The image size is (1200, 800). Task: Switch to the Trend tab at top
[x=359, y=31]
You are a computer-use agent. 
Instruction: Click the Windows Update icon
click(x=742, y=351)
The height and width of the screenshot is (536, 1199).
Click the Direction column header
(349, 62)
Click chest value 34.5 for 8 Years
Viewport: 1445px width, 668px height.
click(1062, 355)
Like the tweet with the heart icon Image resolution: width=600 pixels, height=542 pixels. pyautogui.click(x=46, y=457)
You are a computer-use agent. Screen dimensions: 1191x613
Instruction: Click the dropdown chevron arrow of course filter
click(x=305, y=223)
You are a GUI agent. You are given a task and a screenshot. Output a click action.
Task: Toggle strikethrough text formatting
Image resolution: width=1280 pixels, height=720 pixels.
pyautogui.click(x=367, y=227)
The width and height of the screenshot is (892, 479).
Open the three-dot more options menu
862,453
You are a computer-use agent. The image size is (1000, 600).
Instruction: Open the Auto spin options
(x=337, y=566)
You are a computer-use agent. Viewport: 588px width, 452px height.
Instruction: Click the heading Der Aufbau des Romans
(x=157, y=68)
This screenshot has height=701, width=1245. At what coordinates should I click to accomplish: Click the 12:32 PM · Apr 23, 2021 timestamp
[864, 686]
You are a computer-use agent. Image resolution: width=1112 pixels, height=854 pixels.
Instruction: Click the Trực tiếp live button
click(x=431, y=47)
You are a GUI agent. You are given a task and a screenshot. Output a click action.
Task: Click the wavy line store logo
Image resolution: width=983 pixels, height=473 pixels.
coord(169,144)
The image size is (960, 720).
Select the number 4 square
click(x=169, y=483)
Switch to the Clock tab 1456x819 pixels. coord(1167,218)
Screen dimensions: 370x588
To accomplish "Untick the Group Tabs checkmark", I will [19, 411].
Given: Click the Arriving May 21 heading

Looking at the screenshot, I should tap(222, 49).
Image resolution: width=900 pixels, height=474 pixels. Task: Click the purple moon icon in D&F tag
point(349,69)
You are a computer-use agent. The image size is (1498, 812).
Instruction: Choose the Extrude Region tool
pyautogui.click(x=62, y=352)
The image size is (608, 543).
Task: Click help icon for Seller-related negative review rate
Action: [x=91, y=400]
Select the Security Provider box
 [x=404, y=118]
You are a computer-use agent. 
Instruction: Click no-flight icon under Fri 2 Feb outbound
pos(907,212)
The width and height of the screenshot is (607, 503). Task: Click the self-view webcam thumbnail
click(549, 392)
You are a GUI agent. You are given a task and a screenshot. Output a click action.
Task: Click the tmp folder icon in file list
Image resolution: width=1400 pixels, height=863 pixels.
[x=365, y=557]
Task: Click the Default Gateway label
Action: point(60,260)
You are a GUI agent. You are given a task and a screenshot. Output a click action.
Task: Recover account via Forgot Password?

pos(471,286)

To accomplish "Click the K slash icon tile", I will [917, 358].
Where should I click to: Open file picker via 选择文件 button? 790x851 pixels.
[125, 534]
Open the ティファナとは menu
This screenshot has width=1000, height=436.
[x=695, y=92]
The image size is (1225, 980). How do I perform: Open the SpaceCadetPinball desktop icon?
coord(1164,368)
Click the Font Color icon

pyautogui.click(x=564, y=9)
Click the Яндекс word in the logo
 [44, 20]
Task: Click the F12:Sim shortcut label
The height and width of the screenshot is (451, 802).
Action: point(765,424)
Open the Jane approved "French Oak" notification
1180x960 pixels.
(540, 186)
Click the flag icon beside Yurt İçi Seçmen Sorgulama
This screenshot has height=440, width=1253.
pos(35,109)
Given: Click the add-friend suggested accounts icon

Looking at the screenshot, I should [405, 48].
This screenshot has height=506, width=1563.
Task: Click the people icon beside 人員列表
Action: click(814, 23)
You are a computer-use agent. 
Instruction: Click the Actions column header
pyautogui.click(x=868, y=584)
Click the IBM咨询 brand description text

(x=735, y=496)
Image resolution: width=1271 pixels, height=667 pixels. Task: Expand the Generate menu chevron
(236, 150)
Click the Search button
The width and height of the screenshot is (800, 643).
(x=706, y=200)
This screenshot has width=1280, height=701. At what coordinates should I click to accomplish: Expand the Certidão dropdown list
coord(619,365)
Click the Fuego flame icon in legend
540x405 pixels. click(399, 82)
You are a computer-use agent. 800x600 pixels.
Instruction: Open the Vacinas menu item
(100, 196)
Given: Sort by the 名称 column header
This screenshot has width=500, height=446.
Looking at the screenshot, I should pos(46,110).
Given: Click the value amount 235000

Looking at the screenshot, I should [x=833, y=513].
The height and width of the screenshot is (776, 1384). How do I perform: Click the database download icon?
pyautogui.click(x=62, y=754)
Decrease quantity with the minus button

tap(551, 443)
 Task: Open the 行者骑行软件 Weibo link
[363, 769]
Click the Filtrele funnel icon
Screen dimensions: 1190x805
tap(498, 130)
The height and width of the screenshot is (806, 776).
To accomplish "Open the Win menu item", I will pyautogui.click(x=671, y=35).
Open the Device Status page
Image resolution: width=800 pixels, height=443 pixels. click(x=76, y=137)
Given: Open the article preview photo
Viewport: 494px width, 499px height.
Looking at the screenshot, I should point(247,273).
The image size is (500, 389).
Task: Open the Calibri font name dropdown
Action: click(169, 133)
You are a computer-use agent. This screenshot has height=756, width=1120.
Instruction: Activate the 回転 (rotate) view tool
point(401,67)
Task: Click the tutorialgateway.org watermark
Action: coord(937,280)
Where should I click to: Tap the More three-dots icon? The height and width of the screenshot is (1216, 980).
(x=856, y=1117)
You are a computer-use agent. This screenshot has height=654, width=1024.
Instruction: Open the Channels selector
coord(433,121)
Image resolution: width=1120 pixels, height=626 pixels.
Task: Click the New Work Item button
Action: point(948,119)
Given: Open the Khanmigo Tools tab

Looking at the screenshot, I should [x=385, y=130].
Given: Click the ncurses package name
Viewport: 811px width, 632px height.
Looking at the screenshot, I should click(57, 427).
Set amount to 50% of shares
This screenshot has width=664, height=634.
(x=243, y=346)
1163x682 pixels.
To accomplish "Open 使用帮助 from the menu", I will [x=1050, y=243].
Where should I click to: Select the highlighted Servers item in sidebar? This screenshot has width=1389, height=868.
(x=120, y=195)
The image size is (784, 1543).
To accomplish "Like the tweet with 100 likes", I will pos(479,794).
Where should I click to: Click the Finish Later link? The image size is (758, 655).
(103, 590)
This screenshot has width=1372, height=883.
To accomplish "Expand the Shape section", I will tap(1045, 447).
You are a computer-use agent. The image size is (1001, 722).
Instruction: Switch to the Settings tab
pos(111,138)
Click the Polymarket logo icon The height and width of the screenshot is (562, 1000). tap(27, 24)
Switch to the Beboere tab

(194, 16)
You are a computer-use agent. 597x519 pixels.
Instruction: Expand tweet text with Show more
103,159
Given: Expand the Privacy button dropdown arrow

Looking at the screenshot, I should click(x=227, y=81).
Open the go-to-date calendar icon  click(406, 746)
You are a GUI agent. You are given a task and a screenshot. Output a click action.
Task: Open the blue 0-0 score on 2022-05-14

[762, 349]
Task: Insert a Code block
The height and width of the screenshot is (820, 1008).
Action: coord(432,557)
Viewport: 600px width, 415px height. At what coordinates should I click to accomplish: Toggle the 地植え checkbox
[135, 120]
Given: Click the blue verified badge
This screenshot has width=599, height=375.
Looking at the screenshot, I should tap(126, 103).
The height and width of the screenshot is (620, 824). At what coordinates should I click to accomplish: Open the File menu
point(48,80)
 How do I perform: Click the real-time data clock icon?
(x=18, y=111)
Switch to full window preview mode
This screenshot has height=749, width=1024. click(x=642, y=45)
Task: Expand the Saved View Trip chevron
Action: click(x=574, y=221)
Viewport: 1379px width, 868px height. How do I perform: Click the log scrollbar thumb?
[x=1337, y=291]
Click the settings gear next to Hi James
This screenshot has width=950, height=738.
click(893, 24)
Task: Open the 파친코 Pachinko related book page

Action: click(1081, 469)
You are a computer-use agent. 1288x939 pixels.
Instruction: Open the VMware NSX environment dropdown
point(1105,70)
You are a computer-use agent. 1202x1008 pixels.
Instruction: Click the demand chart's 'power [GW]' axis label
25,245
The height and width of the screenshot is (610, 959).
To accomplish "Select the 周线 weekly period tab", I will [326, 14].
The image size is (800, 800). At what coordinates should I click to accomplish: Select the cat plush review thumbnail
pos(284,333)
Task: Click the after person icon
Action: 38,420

════════════════════

- _What the task requires_: Filter the entries above and copy only the lines that hold "Like".

- _Response_:
Like the tweet with the heart icon Image resolution: width=600 pixels, height=542 pixels. pyautogui.click(x=46, y=457)
To accomplish "Like the tweet with 100 likes", I will pos(479,794).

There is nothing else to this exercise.